In the currency market, apart from the dollar being the talking point, the New Zealand dollar was in the limelight, soaring to a one-year high after the nation's central bank kept rates steady as expected, even as some in the market had wagered on a cut.

On the other hand, the Bank of Korea unexpectedly cut its policy rate to a record low 1.25 percent amid weak inflation and stagnant exports. The BOK may also be looking to cushion the economy as the government drives a major overhaul of the struggling shipping and shipbuilding industries that could see large job losses.

OIL FALLS

The euro retreated from one-month peak of $1.1416, hurt partly by falling German Bund yields and amid uncertainty stemming from Britain's June 23 referendum on whether to leave the European Union.

In commodities, U.S. crude oil fell 0.3 percent to $51.08 a barrel after hitting a 11-month high of $51.67 a barrel.

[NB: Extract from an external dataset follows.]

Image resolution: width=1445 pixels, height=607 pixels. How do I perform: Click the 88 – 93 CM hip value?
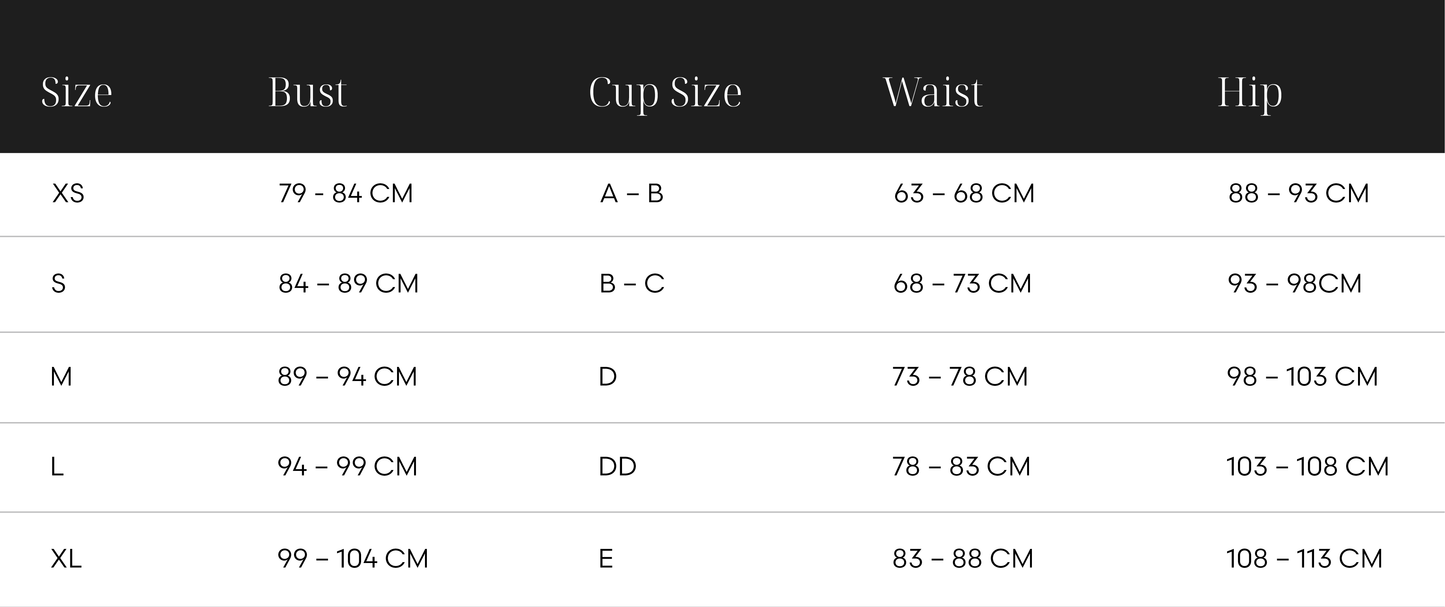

Brent crude rose as high as $52.86 a barrel, highest since October 2015, but was last trading lower at $52.23 a barrel.

Spot gold dropped after hitting a three-week high of $1,266.01 an ounce, while aluminium fell 1 percent after climbing to a one-month high of $1,614.50 a tonne. Copper also fell.

"I think gold is going to stay range bound until we see more confirmation. We need more confirmation from labour market data in the U.S. that we get in a month from now. The market wants to see at least two data points," said Dominic Schnider of UBS Wealth Management in Hong Kong.